Having fallen asleep at five, he didn’t wake until midmorning, when the phone rang. Thank God, he thought, picking it up so sharply that he bashed his jaw with his own knuckles. “Billy?”
“No, it’s Nicky Riley from English Heritage, Mr. Deng. We met at Dover Castle?”
Martin rubbed a hand through his hair and let the bruised feeling of his scalp distract him from a worry that was building into something volcanic by now. “I remember. Sorry. Go ahead.”
“I’ve got some good news for you,” she said, seemingly amused by his incompetence. “We’ve had an enquiry from a Mr. Inman, who was in the crowd that day. He’s a producer for the BBC, and he wants to talk to you about possibly doing some film work. I understand he’s doing a fantasy series set in the Dark Ages and wants some authentic-looking extras with their own kit. I said I would pass along his number and you would phone him to talk further.”
“Absolutely.” Martin tried to sound as enthusiastic about this as it deserved, his mind working on the problem of how to get the guy to feature the Early Dance Group in more than one episode. “But the group is really more Billy Wright’s baby. He might be the person to do it?”
“I understand that,” she said dismissively, “but he’s not answering his phone this morning and you are. So here is Mr. Inman’s number, and I’ll leave the rest up to you.”
Martin wrote the number down, feeling a little sick. Okay, so it wasn’t just that Billy was avoiding him for some reason. He was either avoiding everyone or something even more sinister was happening.
At the thought of “sinister,” Kaminski’s face came to mind, along with the police in the hallway downstairs, with their professionally closed faces that gave nothing away. Don’t be ridiculous. People don’t get kidnapped or blown up by Russian mafia mobsters in real life. That kind of thing only happens in films.
Except it didn’t. If there was some kind of Eastern European terrorist cell at work in Billy’s ground-floor flat, you could bet all the neighbours would say, We were so surprised. That sort of thing doesn’t happen here. And yet if it happened at all, it had to happen somewhere, to people someone knew. What if this time those people were Billy and him?
You’re being paranoid.
Maybe, but then why were the police there?

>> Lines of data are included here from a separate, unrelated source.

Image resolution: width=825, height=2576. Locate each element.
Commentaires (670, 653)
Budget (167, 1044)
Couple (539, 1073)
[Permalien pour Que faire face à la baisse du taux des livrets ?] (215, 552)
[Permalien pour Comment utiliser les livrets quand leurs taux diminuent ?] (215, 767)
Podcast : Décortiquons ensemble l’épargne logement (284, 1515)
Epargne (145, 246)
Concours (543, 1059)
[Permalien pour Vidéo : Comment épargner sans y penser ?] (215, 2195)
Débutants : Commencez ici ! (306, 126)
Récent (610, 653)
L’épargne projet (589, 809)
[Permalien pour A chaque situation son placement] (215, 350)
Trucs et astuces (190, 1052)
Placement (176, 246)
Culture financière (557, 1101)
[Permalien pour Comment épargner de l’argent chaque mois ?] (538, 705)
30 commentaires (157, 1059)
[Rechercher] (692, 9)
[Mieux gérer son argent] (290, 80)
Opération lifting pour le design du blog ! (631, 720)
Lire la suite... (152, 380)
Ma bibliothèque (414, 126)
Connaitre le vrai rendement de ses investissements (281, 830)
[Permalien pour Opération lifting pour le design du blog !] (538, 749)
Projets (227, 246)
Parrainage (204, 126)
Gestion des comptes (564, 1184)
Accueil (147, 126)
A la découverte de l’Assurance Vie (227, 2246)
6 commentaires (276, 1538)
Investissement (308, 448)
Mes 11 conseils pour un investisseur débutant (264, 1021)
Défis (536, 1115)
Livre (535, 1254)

Martin dragged the paperwork for his car insurance and his breakdown cover renewal out of the pile of “urgent things to be paid when I can afford them,” and thought that maybe he could manage one of them if he used the petrol money on it. That still added up to no way of actually going physically to Billy’s place and checking on him.
Could he phone one of the garrison and ask for a lift, after he’d just pissed them all off over this very issue? They’d know, if he did, that his “we’re just friends” thing was the bullshit it was.
Why not? Kill two birds with one stone. Rip the plaster off the coming-out thing with one movement while more important things were taking up his mind. If they didn’t like it, they could take their judgement and stick it. This was no time to be worrying about something so trivial.
He was scrolling through his contacts, trying to remember who lived closest to him, when the phone buzzed again in his hand. “Hello?”
“Hi, Martin? It’s Annette.”
His heart did a good impression of a black hole at the sound of her voice, the uncertainty, the concern. “Hi.”
“Um, is Billy there with you? I wouldn’t normally ask, but he didn’t come to practice last night.”
“Is that so unusual? He’d had a full day of dancing the day before. Maybe he was tired?”
“No.” He could hear his own anxiety reflected in her tightening tone. “No, you don’t understand. He never misses practice. That’s why we call him ‘Constant Billy.’ Because in five years I’ve never known him to miss a practice once. I called his house, but he’s not answering, and his mobile’s turned off. Did something happen?”
“Nothing I know of. Not between us, anyway. You sure it’s not a slightly-worse-than-usual crash? Maybe he’s lying on the sofa ignoring the world.”